Los confines de la tierra, queridos jóvenes, son para vosotros hoy
muy relativos y siempre fácilmente “navegables”. El mundo digital, las redes
sociales que nos invaden y traspasan, difuminan fronteras, borran límites y
distancias, reducen las diferencias. Parece todo al alcance de la mano, todo
tan cercano e inmediato. Sin embargo, sin el don comprometido de nuestras
vidas, podremos tener miles de contactos pero no estaremos nunca inmersos en
una verdadera comunión de vida. La misión hasta los confines de la tierra exige
el don de sí en la vocación que nos ha dado quien nos ha puesto en esta tierra
(cf. Lc9,23-25). Me atrevería a decir que, para un joven que quiere
seguir a Cristo, lo esencial es la búsqueda y la adhesión a la propia vocación.
Testimoniar el
amor
Agradezco a todas las realidades eclesiales que os permiten
encontrar personalmente a Cristo vivo en su Iglesia: las parroquias,
asociaciones, movimientos, las comunidades religiosas, las distintas
expresiones de servicio misionero. Muchos jóvenes encuentran en el voluntariado
misionero una forma para servir a los “más pequeños” (cf. Mt 25,40),
promoviendo la dignidad humana y testimoniando la alegría de amar y de ser
cristianos. Estas experiencias eclesiales hacen que la formación de cada uno no
sea solo una preparación para el propio éxito profesional, sino el desarrollo y
el cuidado de un don del Señor para servir mejor a los demás. Estas formas
loables de servicio misionero temporal son un comienzo fecundo y, en el
discernimiento vocacional, pueden ayudaros a decidir el don total de vosotros
mismos como misioneros.
Las Obras Misionales Pontificias nacieron de corazones jóvenes,
con la finalidad de animar el anuncio del Evangelio a todas las gentes,
contribuyendo al crecimiento cultural y humano de tanta gente sedienta de
Verdad. La oración y la ayuda material, que generosamente son dadas y
distribuidas por las OMP, sirven a la Santa Sede para procurar que quienes las
reciben para su propia necesidad puedan, a su vez, ser capaces de dar
testimonio en su entorno. Nadie es tan pobre que no pueda dar lo que tiene, y
antes incluso lo que es. Me gusta repetir la exhortación que dirigí a los
jóvenes chilenos: «Nunca pienses que no tienes nada que aportar o que no le
haces falta a nadie: Le haces falta a mucha gente y esto piénsalo. Cada uno de
vosotros piénselo en su corazón: Yo le hago falta a mucha gente» (Encuentro
con los jóvenes, Santuario de Maipú, 17 de enero de 2018).

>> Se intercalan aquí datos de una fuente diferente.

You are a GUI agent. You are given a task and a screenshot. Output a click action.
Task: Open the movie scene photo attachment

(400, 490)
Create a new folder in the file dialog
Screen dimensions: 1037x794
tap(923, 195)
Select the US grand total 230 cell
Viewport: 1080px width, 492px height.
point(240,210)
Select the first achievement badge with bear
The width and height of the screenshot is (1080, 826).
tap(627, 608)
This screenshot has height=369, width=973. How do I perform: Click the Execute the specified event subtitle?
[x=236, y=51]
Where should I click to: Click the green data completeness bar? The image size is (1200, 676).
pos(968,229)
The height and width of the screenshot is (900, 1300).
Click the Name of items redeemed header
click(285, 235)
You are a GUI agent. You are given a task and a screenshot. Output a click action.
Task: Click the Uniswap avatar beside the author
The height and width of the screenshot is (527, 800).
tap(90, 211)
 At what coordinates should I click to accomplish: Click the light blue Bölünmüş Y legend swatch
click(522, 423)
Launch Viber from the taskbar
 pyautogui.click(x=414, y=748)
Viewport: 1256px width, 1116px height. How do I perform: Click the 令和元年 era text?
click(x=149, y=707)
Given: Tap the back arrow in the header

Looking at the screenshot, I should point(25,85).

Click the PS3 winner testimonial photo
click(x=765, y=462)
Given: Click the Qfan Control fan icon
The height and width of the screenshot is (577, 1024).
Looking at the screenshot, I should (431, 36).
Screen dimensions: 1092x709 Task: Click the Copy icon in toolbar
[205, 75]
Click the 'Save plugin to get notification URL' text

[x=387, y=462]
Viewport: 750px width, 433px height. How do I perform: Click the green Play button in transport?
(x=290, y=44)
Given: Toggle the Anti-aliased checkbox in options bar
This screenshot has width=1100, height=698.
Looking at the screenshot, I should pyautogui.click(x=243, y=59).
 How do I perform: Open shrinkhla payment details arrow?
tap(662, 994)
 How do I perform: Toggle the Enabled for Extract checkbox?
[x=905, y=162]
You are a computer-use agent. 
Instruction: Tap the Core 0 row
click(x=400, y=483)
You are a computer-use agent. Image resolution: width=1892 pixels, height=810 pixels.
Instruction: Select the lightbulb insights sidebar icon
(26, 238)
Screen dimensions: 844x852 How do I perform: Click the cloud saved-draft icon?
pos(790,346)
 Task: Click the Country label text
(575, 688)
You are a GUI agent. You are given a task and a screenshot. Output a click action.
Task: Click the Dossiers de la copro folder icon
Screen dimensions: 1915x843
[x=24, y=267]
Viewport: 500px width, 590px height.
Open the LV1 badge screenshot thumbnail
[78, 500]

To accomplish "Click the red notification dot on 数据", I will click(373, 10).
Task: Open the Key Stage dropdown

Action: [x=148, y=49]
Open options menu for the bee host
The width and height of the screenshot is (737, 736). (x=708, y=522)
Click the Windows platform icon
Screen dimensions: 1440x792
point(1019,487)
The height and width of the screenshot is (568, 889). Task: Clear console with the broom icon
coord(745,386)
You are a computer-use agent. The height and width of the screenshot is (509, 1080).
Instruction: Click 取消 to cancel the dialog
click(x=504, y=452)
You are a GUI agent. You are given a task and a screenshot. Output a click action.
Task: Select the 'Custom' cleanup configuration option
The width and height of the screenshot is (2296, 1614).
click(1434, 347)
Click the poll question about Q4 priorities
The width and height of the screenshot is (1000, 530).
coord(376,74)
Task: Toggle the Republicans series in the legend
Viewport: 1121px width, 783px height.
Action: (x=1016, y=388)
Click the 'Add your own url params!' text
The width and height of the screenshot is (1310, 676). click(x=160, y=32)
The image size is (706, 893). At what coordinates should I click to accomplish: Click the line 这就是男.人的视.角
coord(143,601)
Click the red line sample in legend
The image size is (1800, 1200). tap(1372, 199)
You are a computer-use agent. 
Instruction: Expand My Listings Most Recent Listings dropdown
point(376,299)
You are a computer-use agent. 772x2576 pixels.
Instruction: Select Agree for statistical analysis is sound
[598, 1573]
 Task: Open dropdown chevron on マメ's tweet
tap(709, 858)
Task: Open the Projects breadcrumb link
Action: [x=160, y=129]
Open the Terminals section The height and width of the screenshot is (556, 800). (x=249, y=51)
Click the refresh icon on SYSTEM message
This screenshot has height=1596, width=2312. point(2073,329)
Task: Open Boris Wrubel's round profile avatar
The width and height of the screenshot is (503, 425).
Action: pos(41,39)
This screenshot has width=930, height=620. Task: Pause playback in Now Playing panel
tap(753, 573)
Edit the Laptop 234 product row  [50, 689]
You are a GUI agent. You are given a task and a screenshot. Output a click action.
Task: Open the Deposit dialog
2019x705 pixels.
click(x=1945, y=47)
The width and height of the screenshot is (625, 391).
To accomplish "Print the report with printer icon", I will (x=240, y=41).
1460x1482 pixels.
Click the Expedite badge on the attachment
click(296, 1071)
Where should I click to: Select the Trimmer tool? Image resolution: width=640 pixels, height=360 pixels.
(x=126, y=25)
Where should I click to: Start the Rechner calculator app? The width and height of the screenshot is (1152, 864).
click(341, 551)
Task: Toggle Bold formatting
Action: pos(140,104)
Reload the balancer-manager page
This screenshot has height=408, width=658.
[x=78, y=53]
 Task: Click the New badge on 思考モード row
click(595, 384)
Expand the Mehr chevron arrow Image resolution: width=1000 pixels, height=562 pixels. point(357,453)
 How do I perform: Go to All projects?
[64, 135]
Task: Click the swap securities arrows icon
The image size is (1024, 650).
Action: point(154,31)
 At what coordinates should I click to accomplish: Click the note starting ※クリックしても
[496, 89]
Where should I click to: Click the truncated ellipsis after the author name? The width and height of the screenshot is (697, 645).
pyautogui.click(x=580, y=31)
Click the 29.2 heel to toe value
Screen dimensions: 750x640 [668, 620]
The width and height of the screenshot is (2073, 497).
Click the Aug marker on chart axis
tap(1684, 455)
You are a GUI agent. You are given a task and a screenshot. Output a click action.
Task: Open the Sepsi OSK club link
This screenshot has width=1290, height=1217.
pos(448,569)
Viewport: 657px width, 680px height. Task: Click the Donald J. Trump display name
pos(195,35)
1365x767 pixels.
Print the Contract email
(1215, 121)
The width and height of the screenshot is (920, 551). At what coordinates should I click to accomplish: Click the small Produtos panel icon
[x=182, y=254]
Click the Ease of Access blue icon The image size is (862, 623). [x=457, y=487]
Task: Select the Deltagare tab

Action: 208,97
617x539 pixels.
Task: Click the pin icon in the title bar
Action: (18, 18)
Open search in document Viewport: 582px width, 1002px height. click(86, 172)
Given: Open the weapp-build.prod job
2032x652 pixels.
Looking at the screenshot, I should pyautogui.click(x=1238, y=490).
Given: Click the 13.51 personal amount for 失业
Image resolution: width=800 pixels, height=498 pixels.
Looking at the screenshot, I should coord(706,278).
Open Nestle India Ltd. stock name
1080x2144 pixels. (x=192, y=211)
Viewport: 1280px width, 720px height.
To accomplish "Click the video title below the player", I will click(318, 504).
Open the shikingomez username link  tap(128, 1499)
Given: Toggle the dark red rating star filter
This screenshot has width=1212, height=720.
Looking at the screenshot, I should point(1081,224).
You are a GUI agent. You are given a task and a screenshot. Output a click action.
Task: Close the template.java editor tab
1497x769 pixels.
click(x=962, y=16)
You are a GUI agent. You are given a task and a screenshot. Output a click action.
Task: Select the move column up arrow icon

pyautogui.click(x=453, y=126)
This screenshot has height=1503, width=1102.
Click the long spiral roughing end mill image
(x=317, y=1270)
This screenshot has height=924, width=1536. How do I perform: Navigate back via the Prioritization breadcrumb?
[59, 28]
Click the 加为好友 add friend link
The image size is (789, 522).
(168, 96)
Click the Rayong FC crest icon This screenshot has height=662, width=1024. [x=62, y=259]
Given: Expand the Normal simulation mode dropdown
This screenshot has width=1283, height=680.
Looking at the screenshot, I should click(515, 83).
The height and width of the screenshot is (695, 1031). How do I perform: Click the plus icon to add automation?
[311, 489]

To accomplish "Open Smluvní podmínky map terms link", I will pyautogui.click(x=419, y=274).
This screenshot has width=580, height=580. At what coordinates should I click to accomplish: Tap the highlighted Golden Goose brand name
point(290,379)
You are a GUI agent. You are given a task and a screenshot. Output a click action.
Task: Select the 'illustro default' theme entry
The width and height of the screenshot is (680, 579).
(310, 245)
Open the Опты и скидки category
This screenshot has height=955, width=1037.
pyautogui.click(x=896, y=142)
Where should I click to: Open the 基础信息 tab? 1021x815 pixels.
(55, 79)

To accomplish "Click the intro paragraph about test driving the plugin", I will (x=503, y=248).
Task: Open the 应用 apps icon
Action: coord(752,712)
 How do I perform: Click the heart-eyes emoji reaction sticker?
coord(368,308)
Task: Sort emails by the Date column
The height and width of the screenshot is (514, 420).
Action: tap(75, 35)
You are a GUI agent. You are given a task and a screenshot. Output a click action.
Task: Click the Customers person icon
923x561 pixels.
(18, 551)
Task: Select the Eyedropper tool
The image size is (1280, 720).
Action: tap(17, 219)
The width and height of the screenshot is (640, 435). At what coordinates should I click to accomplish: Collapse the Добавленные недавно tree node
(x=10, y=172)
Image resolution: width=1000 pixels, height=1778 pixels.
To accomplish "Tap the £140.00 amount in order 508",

Queridos jóvenes: el próximo octubre misionero, en el que se
desarrollará el Sínodo que está dedicado a vosotros, será una nueva oportunidad
para hacernos discípulos misioneros, cada vez más apasionados por Jesús y su
misión, hasta los confines de la tierra. A María, Reina de los Apóstoles, a los
santos Francisco Javier y Teresa del Niño Jesús, al beato Pablo Manna, les pido
que intercedan por todos nosotros y nos acompañen siempre.
Vaticano, 20 de mayo de 2018, Solemnidad de Pentecostés.